What to produce -> Wherever "button" turns up in the entries, copy out the line that holds it.

Records provided ->
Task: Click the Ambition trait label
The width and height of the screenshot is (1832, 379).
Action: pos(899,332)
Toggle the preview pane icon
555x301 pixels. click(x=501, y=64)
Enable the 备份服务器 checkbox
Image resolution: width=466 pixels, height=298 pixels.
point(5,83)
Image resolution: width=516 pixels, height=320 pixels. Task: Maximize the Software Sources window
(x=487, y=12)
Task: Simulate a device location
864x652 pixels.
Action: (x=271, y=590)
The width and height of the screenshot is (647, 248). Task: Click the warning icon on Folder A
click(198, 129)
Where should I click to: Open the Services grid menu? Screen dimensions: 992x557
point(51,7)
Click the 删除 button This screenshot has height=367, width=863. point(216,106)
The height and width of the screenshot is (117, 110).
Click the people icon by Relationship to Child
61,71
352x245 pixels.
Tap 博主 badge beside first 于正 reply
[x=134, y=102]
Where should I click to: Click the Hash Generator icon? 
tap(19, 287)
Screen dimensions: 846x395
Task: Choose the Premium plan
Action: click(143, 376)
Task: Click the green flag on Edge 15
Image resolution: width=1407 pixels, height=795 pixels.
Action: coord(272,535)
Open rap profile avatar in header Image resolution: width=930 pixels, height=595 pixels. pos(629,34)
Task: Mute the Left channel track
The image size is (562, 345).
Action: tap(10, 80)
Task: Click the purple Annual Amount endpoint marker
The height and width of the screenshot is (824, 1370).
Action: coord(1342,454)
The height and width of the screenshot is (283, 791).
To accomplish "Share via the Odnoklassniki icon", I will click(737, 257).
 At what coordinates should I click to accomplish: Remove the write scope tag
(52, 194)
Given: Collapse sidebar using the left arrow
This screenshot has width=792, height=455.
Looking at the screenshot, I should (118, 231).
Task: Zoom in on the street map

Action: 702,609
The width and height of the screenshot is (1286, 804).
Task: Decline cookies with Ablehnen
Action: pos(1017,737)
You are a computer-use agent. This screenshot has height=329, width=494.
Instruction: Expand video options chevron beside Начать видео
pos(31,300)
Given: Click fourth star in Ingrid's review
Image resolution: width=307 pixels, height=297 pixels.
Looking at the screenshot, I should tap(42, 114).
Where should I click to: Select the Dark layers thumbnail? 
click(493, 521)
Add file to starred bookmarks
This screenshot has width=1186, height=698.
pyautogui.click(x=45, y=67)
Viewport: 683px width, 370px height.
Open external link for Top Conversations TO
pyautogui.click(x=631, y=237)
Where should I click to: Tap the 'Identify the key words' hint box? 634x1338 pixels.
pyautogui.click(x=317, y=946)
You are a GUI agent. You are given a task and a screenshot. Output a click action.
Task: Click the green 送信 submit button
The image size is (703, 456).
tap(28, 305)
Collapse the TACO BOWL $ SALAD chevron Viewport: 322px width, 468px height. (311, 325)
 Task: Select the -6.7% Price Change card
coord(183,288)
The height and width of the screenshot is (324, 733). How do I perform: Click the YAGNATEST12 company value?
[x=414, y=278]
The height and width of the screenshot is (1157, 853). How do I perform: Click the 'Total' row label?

Output of the task ->
Click the 删除 button This screenshot has height=367, width=863. point(216,106)
Task: Click the green 送信 submit button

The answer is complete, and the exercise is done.